I hope they caught them.And maybe punished scrap yard also.Selling tractor wts for scrap is pretty obvious that it is stolen.

Local scrap yd here you have to swipe your drivers lisence every time you sell scrap.


----------



## hay rake (Dec 31, 2011)

to my surprise they actually caught them. the yard they whent to is one we use. i grabbed a white weight and gave it to my father to use as an example and sent him on the hunt. the first place he went was one we use. he showed one of the guys the weight and he remembered them coming in. then father asked about the batteries and they said that they were just being put on a pallet for shipment. he thought it was strange that all batteries would be one make. for the batteries you have to give a name so this took the cops to their house where they found most of the tools on their front porch before they even knocked on the door. still looking for some of the weights at the scrap yard but recovered most already. we got lucky they had just taken the stuff in last friday so it was still there. thank god for dumb crooks. also thank god for careful crooks. they didn't damage anything. all batteries were disconnected with nothing being cut and battery covers carefully taken off. it still blows my mind that they did it and even more that they caught them. as far as the yard they had taken hot stuff from them before and still take stuff from them and they are in the clear except the money they paid out they lose. i cant believe this but the cop told me that 70 percent of the scrap metal sold is hot they just can't prove the real owner. if true that is a sad statement about the state of my state and my country.


----------



## barnrope (Mar 22, 2010)

swmnhay said:


> I don't have Farm Bureu Ins but I am a member.I joined for the other discounts.I get 10% off my cell phone bill.20% off at some motels.I used to get $500 off on Dodge pickups.I used that 5 times for $2500 savings.Now they changed that to Chevy pickups,arggg.They have a bunch of other discounts available also.


How do you get the 10% off your cell phone bill. I want to do that too. In Iowa Farm Buruea sends out the weekly Spokesman paper which is nice because farmers put in free ads and you never know what will come up for sale. I can't get anything done with them on insurance what so ever.


----------



## swmnhay (Jun 13, 2008)

barnrope said:


> How do you get the 10% off your cell phone bill. I want to do that too. In Iowa Farm Buruea sends out the weekly Spokesman paper which is nice because farmers put in free ads and you never know what will come up for sale. I can't get anything done with them on insurance what so ever.


I applied for it with the cell co.Verizon.I just had to give them my membership#.In the Mn publication of Farm Bureau it has a bunch of discounts available on back page.Maybe Iowa is different?

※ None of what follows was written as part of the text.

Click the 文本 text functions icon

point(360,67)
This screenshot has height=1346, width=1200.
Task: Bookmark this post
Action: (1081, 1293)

I'll save the next paper I get and give it to you.

I found it Online.

http://www.fbmn.org/page/1041/mfbf/benefits.html?inet=aD16c29zLW9yYXJzdmdmLXlheCZyaD11YnpyLXlheA

Looks like Iowa has different benifits.

http://www.iowafarmbureau.com/public/get_involved/page.aspx?pageid=154


----------



## NCSteveH (Jun 30, 2009)

MorganT69 said:


> I pay my membership fee also, the agents here refuse to talk to me unless I have my house insured with them. I have my cars insured with them and thats all.

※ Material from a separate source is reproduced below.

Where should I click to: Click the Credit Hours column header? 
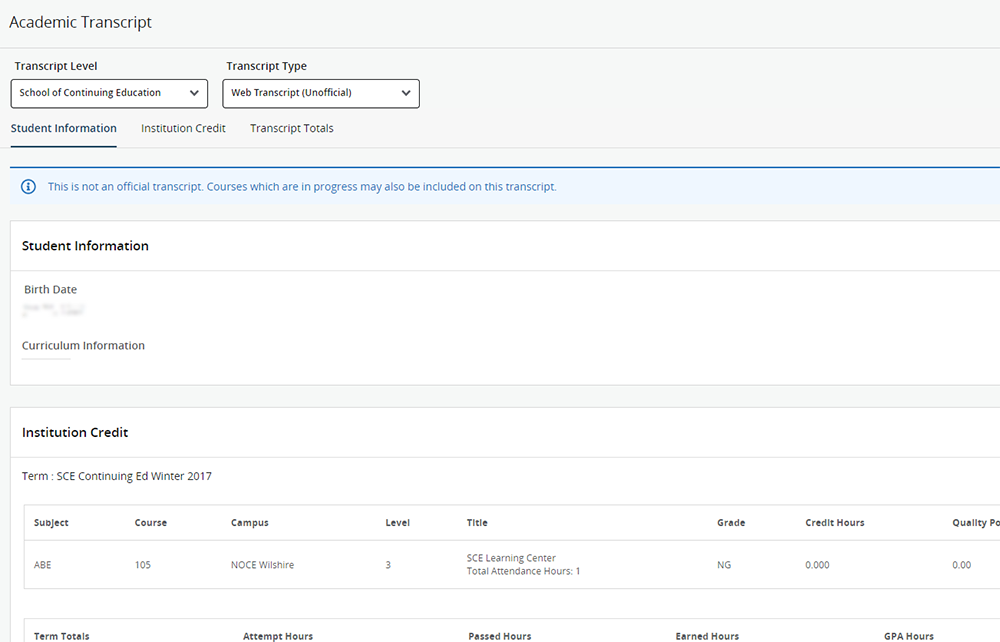pos(835,523)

I'd say it's time to find another agent, he is trying to strong-arm you because he don't have your house.


----------



## MorganT69 (May 17, 2010)

NCSteveH said:


> I'd say it's time to find another agent, he is trying to strong-arm you because he don't have your house.

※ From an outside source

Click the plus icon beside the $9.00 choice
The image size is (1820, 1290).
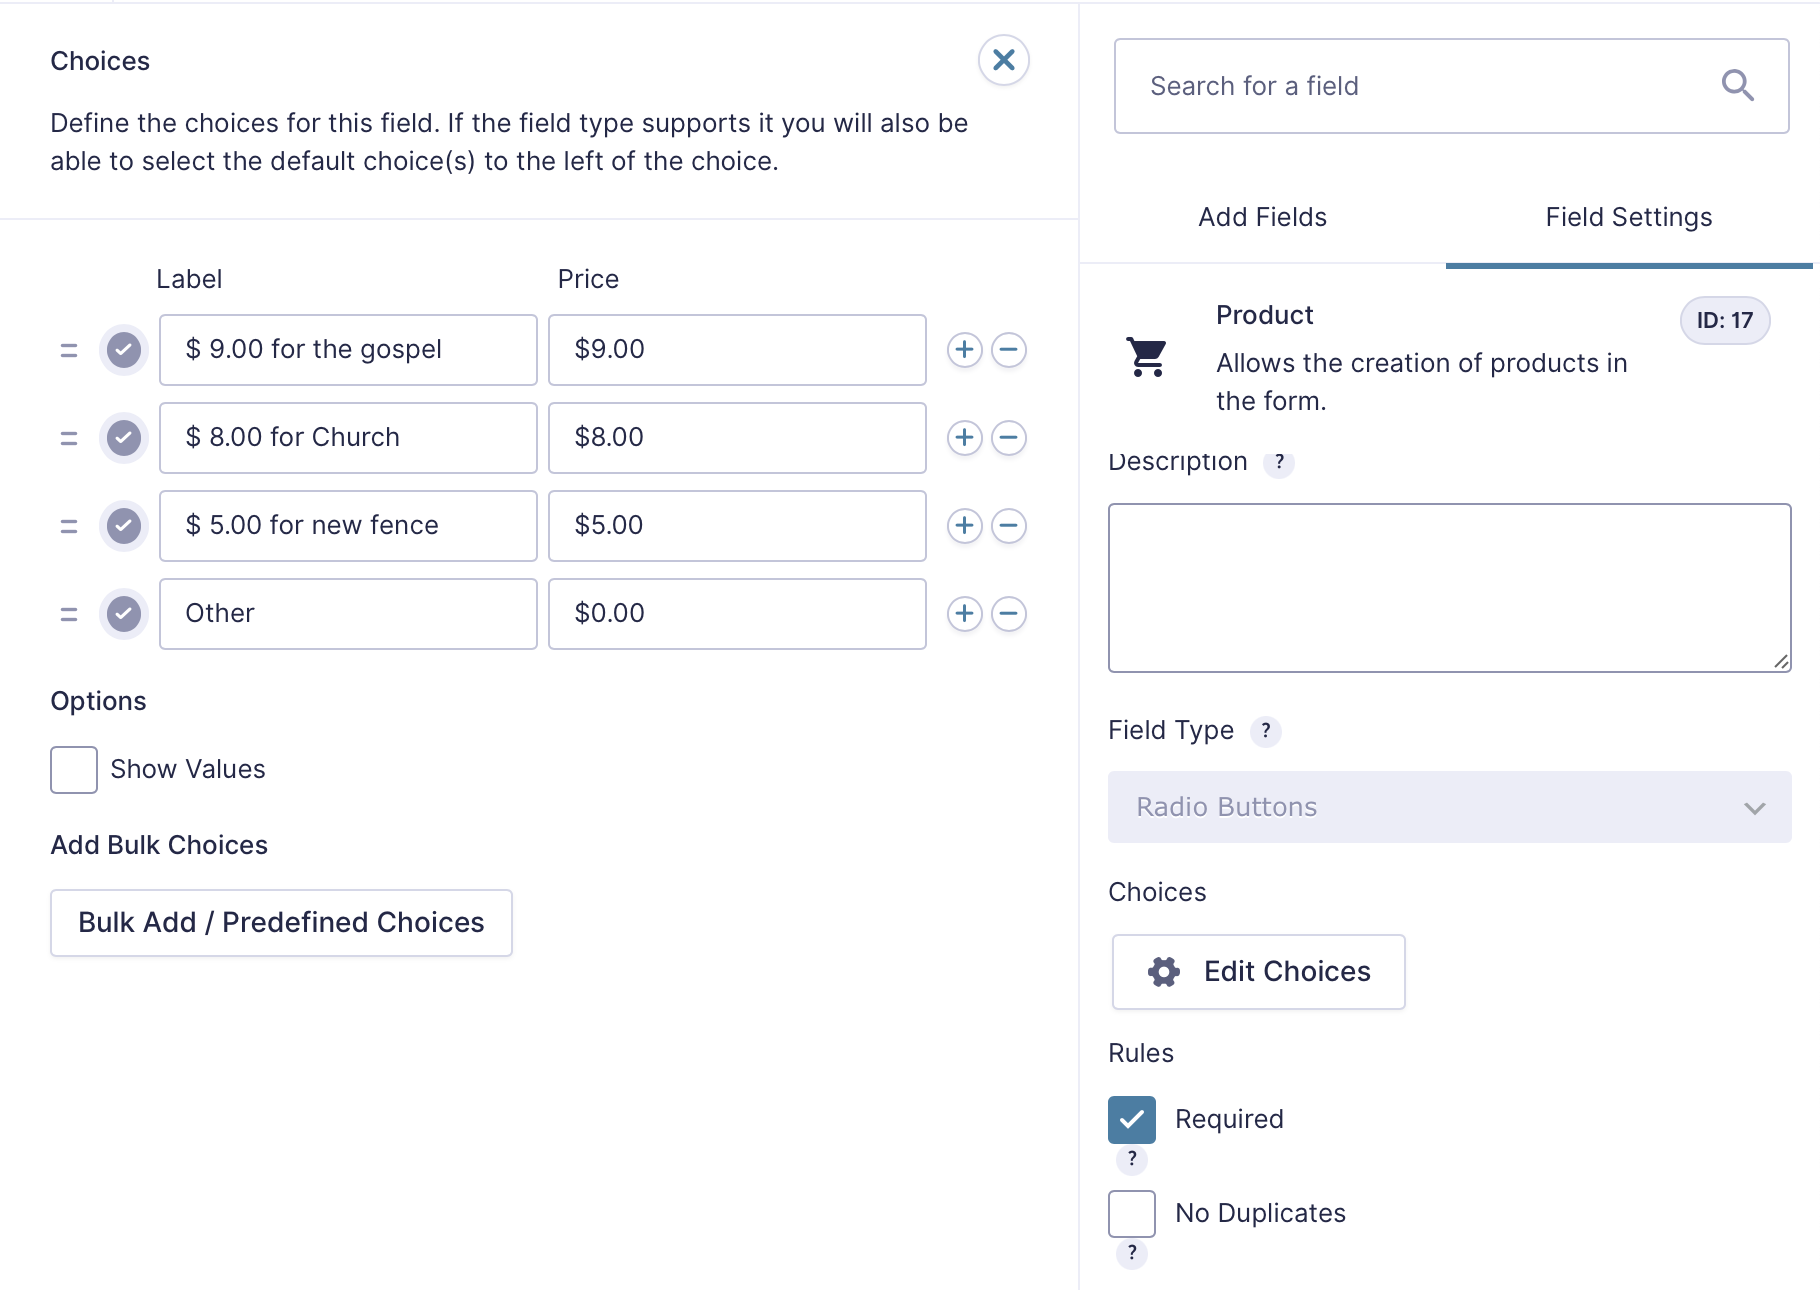pos(964,350)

I agree, the reason they don't insure my house is, I have it insured for REPLACEMENT COST thru American Modern Home, Farm Bureau wants to depreciate my house, when in fact my house has increased in value since I bought it. I do live in a Modular Home instead of a Custom Built home but my house has increased by $30.000.00 since I have purchased it, in order to replace it, Farm Bureau would have depreciated it by that much and if it burnt to the ground I would be screwed. I'm not a sucker, I'm a business man, I don't play by there rules, so I walked.


----------